I know that they are our family but when you come home from work if you have a significant other at home with the little hav how much time do you put aside to play with them, train them and just basically just let them be by themselves to lounge around and take evening naps? 

Can you give a Hav too much attention....yeah I know dumb question but with the matter of separation anxiety and all that I can see a Hav getting over-attached and developing a fixation of sorts with their human families to the point where being alone for even an hour seems like agony for them and them freak out when you get home. 

Radar won't even eat until we get home he's so distraught when we get home he goes completely mental.....:jaw: 

I think that the separation anxiety is a valid issue because it happens when we leave but sometimes it seems like it's a caused reaction to when we leave the house.

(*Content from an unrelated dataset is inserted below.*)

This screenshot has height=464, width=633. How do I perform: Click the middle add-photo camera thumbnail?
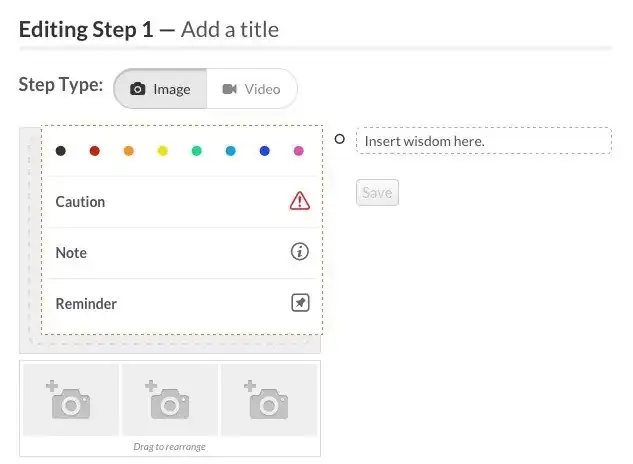pyautogui.click(x=169, y=400)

If too much attention is given wouldn't the Hav get overly-attached or is that a natural puppy thing? I know they are basically like infants so I can see the attachment thing but to the point of not eating, well thats crazy talk..... 

I think that Radar will probably outgrow his anxiety. He really goes nuts when I get hiome from work as well but I make him lay down before I pick him up. He gets the idea and then he gets picked up for Hav Kisses.

Derek


----------



## Thumper (Feb 18, 2007)

The anxiety does get better. How old is Radar now? Gucci used to get SO excited to see me when I would come home after a few hours she would have little Pee pee accidents while trying to greet my (while I was trying to get her to "sit"!) But she is starting to know that I WILL come home and will sleep by the door.

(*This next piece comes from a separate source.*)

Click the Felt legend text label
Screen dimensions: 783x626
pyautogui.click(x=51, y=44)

I don't think there is "too much attention" you can give them  She gets ALOT of attention from me, especially during the summer months I take OFF work for the most part and stay home with her.

Even though I have a big family, I'm alone alot...and its just me and her on many days, I like it that way! It is much better than me just being alone.

Kara


----------



## radar_jones (May 6, 2007)

Radar will be five months on the 08th of August. He's still very sad when we leave the house sometimes and like I mentioned, will not touch his food although that could be something entirely different. I'm sure he will outgrow it and I'm always glad to hear about the many Hav's who have outgrown the separation anxiety thing.

Thanks

Derek


----------



## Jan D (Mar 13, 2007)

Havee is pretty independent at times. He usually follows us around the house, but also will stay in the other room for quite a while playing on his own. 

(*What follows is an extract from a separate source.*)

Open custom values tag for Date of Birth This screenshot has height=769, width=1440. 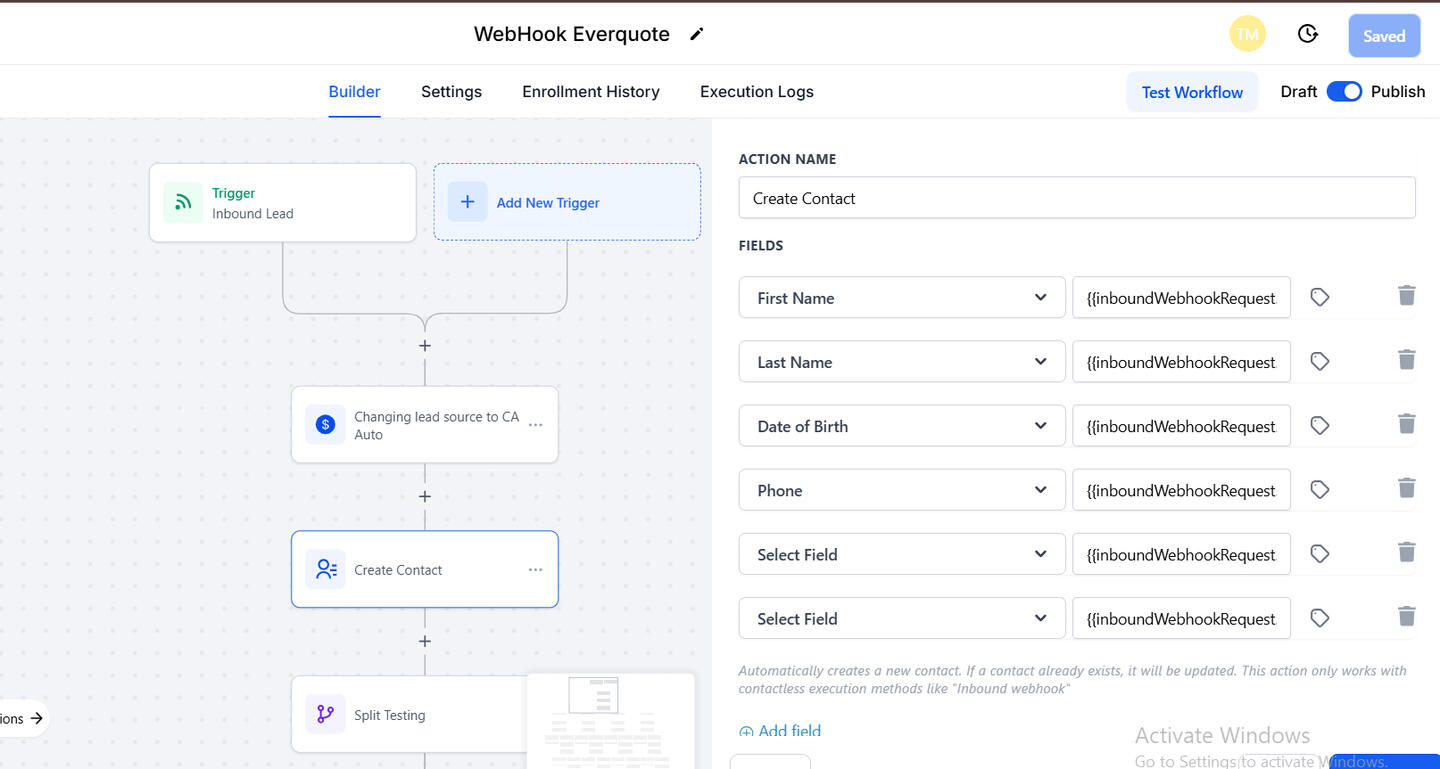point(1319,425)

I'm glad for this since I work 3 days a week and need to leave him. He's 6 mos now and has settled down with his crazy greetings when we come in the door. Make sure you're not making a big deal of leaving and returning. We just say see you later, we'll be right back.

He's ALWAYS willing to go outside and play with us though, even if his eyes are closed and pretending to sleep!


----------



## littlebuddy (May 30, 2007)

well,i have been dealing with separati anxiety since april, and we are on the mend, but boy, was it tough. and yes, i do believe you can give your dog too much attention. hugs and kisses are something they should want not expect. i learned this thru my research on SA. for a day or two, give him 15 minutes of lovin each hour, and no more. i know, it's very very hard but you will see a change in your dog almost immediately. with my pup it helped him learn to relax on his own, entertain himself, etc. and not rely on me for everything thus creating separation anxiety. the more confident a dog is, the less they are to feel anxious when you leave because they know they can take care of themselves while you are gone. training is key as well, anything, do sessions all day if you can. also, with SA, have a key word you use whenever you leave the house, use it all the time whether your taking the trash out or leaving. he will associate this word with you leaving and coming home. it takes time, but you must work on it and it does get better. our pup is confined to the kitchen, i believe dogs prefered smaller spaces especially if they are small. sometimes our homes are just too overwhelming for them.


----------



## littlebuddy (May 30, 2007)

oh and another thing, when you come home, don't make a big deal about it. if your dog barks and jumps, ignor him until he stops once he stopes then give him lots of hugs. he will learn that he gets lovin when he is quiet and not noisy. agian,harder for us humans but it helps our pups in the long run


----------



## ama0722 (Nov 28, 2006)

Derek,
My dogs don't usually eat when we aren't home. I think it goes back to their ingrained pack behavior. They eat with the family. I really try to not make a big fuss about coming home either. Dora is pretty easy going in nature but Belle is and can be a monster. She developed behaviors of jumping up and biting you when you were putting on shoes and getting ready. She would get really really upset. We werent making a big deal out of leaving but she knew. She also would bolt out the front door as soon as you opened it. She wouldn't run off but she wouldnt obey her house command. So what I found worked the best, is have her exhausted before I leave the house. We just went on really long morning walks. I am not a morning person either! About 3 mornings a week, we did 2 miles and she was too tired to jump and bite anymore. Now, we haven't been going so long but my husband has summers off where he works at home a lot. They still are insanely excited when I come home and yes, it makes me feel loved but I really give at least 15 minutes of time- change, put away stuff before I say hello... hard to do but good pay offs!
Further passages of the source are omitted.